### THE PROBLEM
Copy out all the records, word for word.

### PROVIDED MATERIAL
----------------

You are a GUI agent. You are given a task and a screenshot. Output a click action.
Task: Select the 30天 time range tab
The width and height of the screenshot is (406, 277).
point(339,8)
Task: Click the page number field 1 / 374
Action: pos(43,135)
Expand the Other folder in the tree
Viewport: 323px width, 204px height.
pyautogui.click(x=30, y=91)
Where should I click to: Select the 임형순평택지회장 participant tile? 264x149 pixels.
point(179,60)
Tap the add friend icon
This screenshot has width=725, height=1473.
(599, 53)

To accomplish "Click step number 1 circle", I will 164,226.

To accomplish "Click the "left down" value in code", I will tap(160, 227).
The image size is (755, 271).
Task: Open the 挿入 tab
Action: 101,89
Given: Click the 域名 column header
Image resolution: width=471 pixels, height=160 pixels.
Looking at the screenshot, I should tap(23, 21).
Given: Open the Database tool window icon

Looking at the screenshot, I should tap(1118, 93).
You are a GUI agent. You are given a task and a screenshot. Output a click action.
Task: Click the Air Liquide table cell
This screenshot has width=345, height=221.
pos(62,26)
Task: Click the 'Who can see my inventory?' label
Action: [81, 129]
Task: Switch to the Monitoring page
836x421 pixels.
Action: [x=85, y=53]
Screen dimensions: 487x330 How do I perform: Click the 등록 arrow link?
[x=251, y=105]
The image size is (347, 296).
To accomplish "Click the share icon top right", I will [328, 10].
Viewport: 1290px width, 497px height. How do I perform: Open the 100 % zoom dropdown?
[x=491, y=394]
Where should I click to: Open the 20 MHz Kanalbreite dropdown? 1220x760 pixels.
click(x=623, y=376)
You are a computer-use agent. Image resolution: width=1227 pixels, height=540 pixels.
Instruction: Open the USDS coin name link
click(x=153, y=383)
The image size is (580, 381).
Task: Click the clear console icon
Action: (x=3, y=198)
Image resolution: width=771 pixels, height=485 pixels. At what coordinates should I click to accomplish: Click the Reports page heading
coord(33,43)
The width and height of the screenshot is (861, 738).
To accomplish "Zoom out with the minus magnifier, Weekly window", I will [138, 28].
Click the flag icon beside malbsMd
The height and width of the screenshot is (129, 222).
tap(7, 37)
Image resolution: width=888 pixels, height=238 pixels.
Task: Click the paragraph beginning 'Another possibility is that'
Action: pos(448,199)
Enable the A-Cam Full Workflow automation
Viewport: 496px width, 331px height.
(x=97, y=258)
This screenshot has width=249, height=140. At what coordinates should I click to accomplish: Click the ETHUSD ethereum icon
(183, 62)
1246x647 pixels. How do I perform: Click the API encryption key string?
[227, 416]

----------------

### OUTPUT
You are a GUI agent. You are given a task and a screenshot. Output a click action.
Task: Select the 30天 time range tab
The width and height of the screenshot is (406, 277).
point(339,8)
Task: Click the page number field 1 / 374
Action: pos(43,135)
Expand the Other folder in the tree
Viewport: 323px width, 204px height.
pyautogui.click(x=30, y=91)
Where should I click to: Select the 임형순평택지회장 participant tile? 264x149 pixels.
point(179,60)
Tap the add friend icon
This screenshot has width=725, height=1473.
(599, 53)

To accomplish "Click step number 1 circle", I will 164,226.

To accomplish "Click the "left down" value in code", I will tap(160, 227).
The image size is (755, 271).
Task: Open the 挿入 tab
Action: 101,89
Given: Click the 域名 column header
Image resolution: width=471 pixels, height=160 pixels.
Looking at the screenshot, I should tap(23, 21).
Given: Open the Database tool window icon

Looking at the screenshot, I should tap(1118, 93).
You are a GUI agent. You are given a task and a screenshot. Output a click action.
Task: Click the Air Liquide table cell
This screenshot has width=345, height=221.
pos(62,26)
Task: Click the 'Who can see my inventory?' label
Action: [81, 129]
Task: Switch to the Monitoring page
836x421 pixels.
Action: [x=85, y=53]
Screen dimensions: 487x330 How do I perform: Click the 등록 arrow link?
[x=251, y=105]
The image size is (347, 296).
To accomplish "Click the share icon top right", I will [328, 10].
Viewport: 1290px width, 497px height. How do I perform: Open the 100 % zoom dropdown?
[x=491, y=394]
Where should I click to: Open the 20 MHz Kanalbreite dropdown? 1220x760 pixels.
click(x=623, y=376)
You are a computer-use agent. Image resolution: width=1227 pixels, height=540 pixels.
Instruction: Open the USDS coin name link
click(x=153, y=383)
The image size is (580, 381).
Task: Click the clear console icon
Action: (x=3, y=198)
Image resolution: width=771 pixels, height=485 pixels. At what coordinates should I click to accomplish: Click the Reports page heading
coord(33,43)
The width and height of the screenshot is (861, 738).
To accomplish "Zoom out with the minus magnifier, Weekly window", I will [138, 28].
Click the flag icon beside malbsMd
The height and width of the screenshot is (129, 222).
tap(7, 37)
Image resolution: width=888 pixels, height=238 pixels.
Task: Click the paragraph beginning 'Another possibility is that'
Action: pos(448,199)
Enable the A-Cam Full Workflow automation
Viewport: 496px width, 331px height.
(x=97, y=258)
This screenshot has width=249, height=140. At what coordinates should I click to accomplish: Click the ETHUSD ethereum icon
(183, 62)
1246x647 pixels. How do I perform: Click the API encryption key string?
[227, 416]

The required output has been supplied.